Anonymous Anonymous said...

It deserves pointing out that Mavrodes still is not entirely in favor on unlimited war. He still requires proprtionality and just cause.

This being said, he does seem to justify a war where you are allowed to be just as underhanded as your opponent. But possibly not more underhanded than your oponent. ( Assuming the fight is between two roughly equal in strength opponents. )

8:36 AM  
Anonymous Anonymous said...

Yes, Mavrdoes does _not_ explicitedly favor the mindless slaughter of everyone in warfare, however, if we take his views to their conclusion - he wouldnt mind it if it did happen.

2:00 PM  
Anonymous Anonymous said...

"What is intrinsically moral or immoral becomes irrelevant, because nations are acting outside the realm of morality" What? Call me naive, but isn't there some sort of incoherence here?

Is this some sort of way of saying: "I know it's wrong, but I don't care, because I might die?" Now, don't get me wrong, life has its advantages... but I don't know that bothering to have a moral system that is supposed to insure your life insures the death of others makes much sense. Essentially, I'm asking you why this doesn't always equate to MAD.

Keep in mind, when you die... you're dead, so it most likely won't bother you much if you've followed a system of ethics that allows you to be killed in the name of continuing humanity as a whole.

3:07 PM  
Anonymous Anonymous said...

I find it very interesting that even with these so called conventions of war in place, it's still a matter of interpreting those conventions to get what you want out of them. And the definition of a combatant versus a noncombatant seems to be rather ambiguous. As we know, the definition changes with time. Dropping nuclear bombs on Japanese cities during WWII was deemed appropriate while various civilian casualties caused by U.S. troops in Vietnam raised red flags back in the United States. The attacks on civilians on 9/11 were deemed as cruel and appalling, our declaration of war necessary and yet we did not drop bombs on cities in the Middle East. Could it be because our knowledge of the civilian population in the Middle East is more generalized than that of Japan? Or have we just become so politically correct that we apply the noncombatant status to everyone except those who we know for sure are not combatants? As Jamie pointed out, there is a definite flaw in the whole combatant-noncombatant argument. If it's ever to be followed properly it will have to be clarified.

1:00 PM  
Anonymous Anonymous said...

I'm a bit uncomfortable with the idea that it's justifiable to kill noncombatants because there are some instances in which it is difficult to distinguish them from combatants. In fact, some cases seem amazingly simple to decide. How about a family spending an afternoon at the park? Or is that somehow too sinister? How about an infant?
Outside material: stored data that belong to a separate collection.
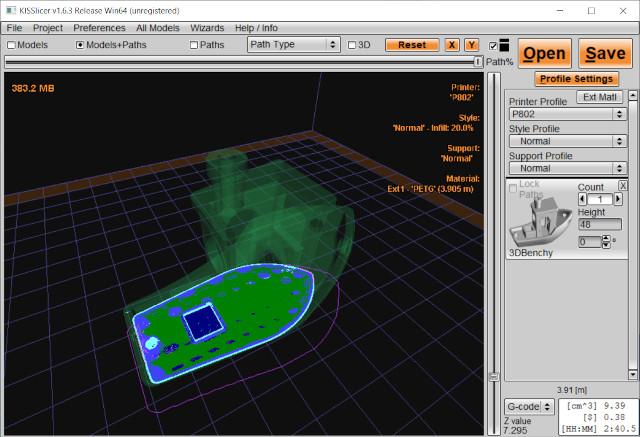Open the Wizards menu
640x437 pixels.
[x=207, y=28]

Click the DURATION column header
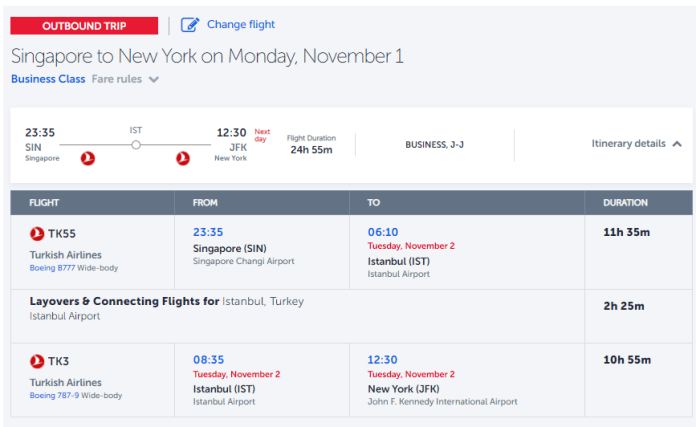click(625, 203)
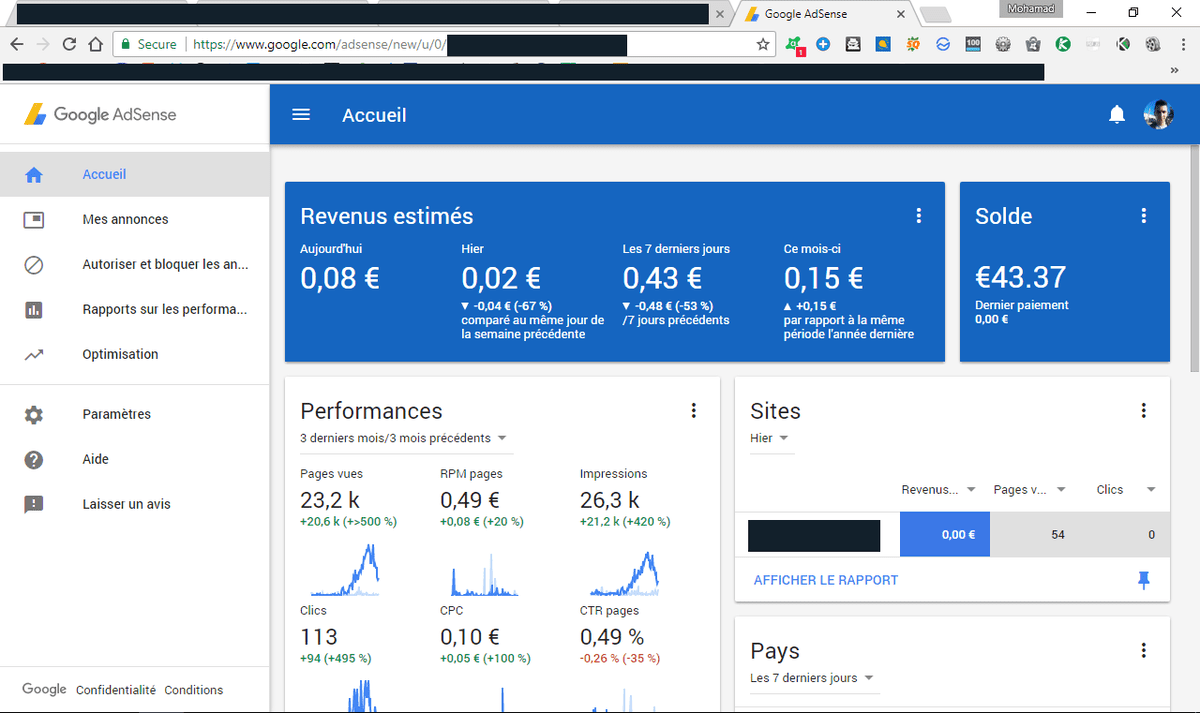This screenshot has height=713, width=1200.
Task: Click the pin icon in Sites card
Action: tap(1144, 580)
I'm willing to concede that there are some cases in which it could be difficult to decide whether a person is a combatant or a noncombatant. A doctor that works on soldiers in order to get them back into combat, for example, is a pretty big contribution to the war. In these cases, certain judgement calls must be made. However, to decide that the wanton slaughter of civilians is justified doesn't appeal to me, even if it could be argued that it would somehow contribute to the other nation's position in the ar.

2:41 PM  
Anonymous Anonymous said...

I agree with your idea about short term vs long term national interest. It is something floating around in my head that I didn't commit to paper. I don't think that warfare is outside the realm of morality, I would just say that morality is not the most practical thing to take into account when attempting to when a war.